Thank you to 911 and our police officers

I learned on Dec. 30 how professional and competent our 911 center and police are.

I was running on the Mon River rail-trail between Uffington and the MUB station when I heard a gunshot, and a man on the trail flashed a handgun at me.

I just kept running, speeding up when he fired two more shots. Luckily, I was running with my cellphone and called 911 a half-mile up the trail.

The response was quick. Police cars came down the rail-trail within a few minutes to find the shooter. By the time I got to the MUB station, other police were blocking access to the trail to keep people away. Mon County 911 called back to be sure I was safe.

I am safe, and so are the other citizens of Morgantown and Mon County, due to the excellent work of our police.

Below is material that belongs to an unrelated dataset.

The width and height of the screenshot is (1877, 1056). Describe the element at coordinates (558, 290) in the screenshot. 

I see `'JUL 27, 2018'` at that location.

Thanks to them.

Bob Johnstone

Where’d the money go, if not to fixing the roads?

There was a letter in The Dominion Post recently about how the Division of Highways has not done any repairs to a local highway in years.

I keep reading in The DP that there is a large surplus of money in the state coffers. Then why is this work not getting done if the state has the money?

If our district is short on employees, then our district manager should get in touch with the head of the state DOH and tell him our district needs more people. If that means paying these people more money to take these jobs, then do it and get our roads fixed.

I have said it before and I will say it again — if our district had the money and now they say they don’t have the money, then what happened to the money? There sure wasn’t anything done to our roads. W.Va.19 north toward the state line has needed resurfaced for the last two or three years.

Maybe it is time the state takes a look at its bookkeeping to see where the money went, since it wasn’t spent on our roads.

Taxpayers have invested a lot of money in taxes over the years to have good roads. It is a shame to have to travel roads in such poor condition.

Gov. Jim Justice says he is going to have the roads fixed. I hope he keeps his word and that is not just a false promise.